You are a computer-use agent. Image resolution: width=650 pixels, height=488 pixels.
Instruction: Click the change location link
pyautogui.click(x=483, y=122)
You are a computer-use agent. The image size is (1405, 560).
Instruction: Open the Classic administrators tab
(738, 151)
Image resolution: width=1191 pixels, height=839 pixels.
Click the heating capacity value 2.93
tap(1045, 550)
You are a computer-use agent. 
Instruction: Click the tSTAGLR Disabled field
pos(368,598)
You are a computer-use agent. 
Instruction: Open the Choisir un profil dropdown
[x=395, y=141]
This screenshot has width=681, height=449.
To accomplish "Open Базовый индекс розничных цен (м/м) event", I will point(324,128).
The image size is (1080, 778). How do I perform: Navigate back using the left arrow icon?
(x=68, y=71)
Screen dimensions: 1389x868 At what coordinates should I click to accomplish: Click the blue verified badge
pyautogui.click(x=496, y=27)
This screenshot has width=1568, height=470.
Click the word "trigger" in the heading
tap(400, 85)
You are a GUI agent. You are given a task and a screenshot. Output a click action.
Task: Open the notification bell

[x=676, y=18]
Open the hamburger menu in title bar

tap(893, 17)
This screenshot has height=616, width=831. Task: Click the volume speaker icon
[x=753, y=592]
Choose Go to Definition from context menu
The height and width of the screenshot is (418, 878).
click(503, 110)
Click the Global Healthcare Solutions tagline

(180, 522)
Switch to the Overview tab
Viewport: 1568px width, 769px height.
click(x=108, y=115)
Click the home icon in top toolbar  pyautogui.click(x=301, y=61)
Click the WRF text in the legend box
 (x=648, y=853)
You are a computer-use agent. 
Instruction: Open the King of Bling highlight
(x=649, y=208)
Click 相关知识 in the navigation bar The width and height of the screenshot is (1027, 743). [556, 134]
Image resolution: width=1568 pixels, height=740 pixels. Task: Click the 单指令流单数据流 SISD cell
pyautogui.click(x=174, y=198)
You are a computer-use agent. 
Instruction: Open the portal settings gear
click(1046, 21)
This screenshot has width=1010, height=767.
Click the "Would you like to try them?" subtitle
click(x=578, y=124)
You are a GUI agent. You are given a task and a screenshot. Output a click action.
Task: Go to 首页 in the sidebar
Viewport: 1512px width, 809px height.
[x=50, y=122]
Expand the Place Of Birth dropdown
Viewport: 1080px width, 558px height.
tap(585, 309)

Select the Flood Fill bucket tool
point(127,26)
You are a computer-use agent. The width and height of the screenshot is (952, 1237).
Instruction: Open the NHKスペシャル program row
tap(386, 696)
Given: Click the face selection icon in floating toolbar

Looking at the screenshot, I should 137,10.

Work to be completed:
For each line shown above, write an exact copy.

Result for this exercise:
You are a computer-use agent. Image resolution: width=650 pixels, height=488 pixels.
Instruction: Click the change location link
pyautogui.click(x=483, y=122)
You are a computer-use agent. The image size is (1405, 560).
Instruction: Open the Classic administrators tab
(738, 151)
Image resolution: width=1191 pixels, height=839 pixels.
Click the heating capacity value 2.93
tap(1045, 550)
You are a computer-use agent. 
Instruction: Click the tSTAGLR Disabled field
pos(368,598)
You are a computer-use agent. 
Instruction: Open the Choisir un profil dropdown
[x=395, y=141]
This screenshot has width=681, height=449.
To accomplish "Open Базовый индекс розничных цен (м/м) event", I will point(324,128).
The image size is (1080, 778). How do I perform: Navigate back using the left arrow icon?
(x=68, y=71)
Screen dimensions: 1389x868 At what coordinates should I click to accomplish: Click the blue verified badge
pyautogui.click(x=496, y=27)
This screenshot has width=1568, height=470.
Click the word "trigger" in the heading
tap(400, 85)
You are a GUI agent. You are given a task and a screenshot. Output a click action.
Task: Open the notification bell

[x=676, y=18]
Open the hamburger menu in title bar

tap(893, 17)
This screenshot has height=616, width=831. Task: Click the volume speaker icon
[x=753, y=592]
Choose Go to Definition from context menu
The height and width of the screenshot is (418, 878).
click(503, 110)
Click the Global Healthcare Solutions tagline

(180, 522)
Switch to the Overview tab
Viewport: 1568px width, 769px height.
click(x=108, y=115)
Click the home icon in top toolbar  pyautogui.click(x=301, y=61)
Click the WRF text in the legend box
 (x=648, y=853)
You are a computer-use agent. 
Instruction: Open the King of Bling highlight
(x=649, y=208)
Click 相关知识 in the navigation bar The width and height of the screenshot is (1027, 743). [556, 134]
Image resolution: width=1568 pixels, height=740 pixels. Task: Click the 单指令流单数据流 SISD cell
pyautogui.click(x=174, y=198)
You are a computer-use agent. 
Instruction: Open the portal settings gear
click(1046, 21)
This screenshot has width=1010, height=767.
Click the "Would you like to try them?" subtitle
click(x=578, y=124)
You are a GUI agent. You are given a task and a screenshot. Output a click action.
Task: Go to 首页 in the sidebar
Viewport: 1512px width, 809px height.
[x=50, y=122]
Expand the Place Of Birth dropdown
Viewport: 1080px width, 558px height.
tap(585, 309)

Select the Flood Fill bucket tool
point(127,26)
You are a computer-use agent. The width and height of the screenshot is (952, 1237).
Instruction: Open the NHKスペシャル program row
tap(386, 696)
Given: Click the face selection icon in floating toolbar

Looking at the screenshot, I should 137,10.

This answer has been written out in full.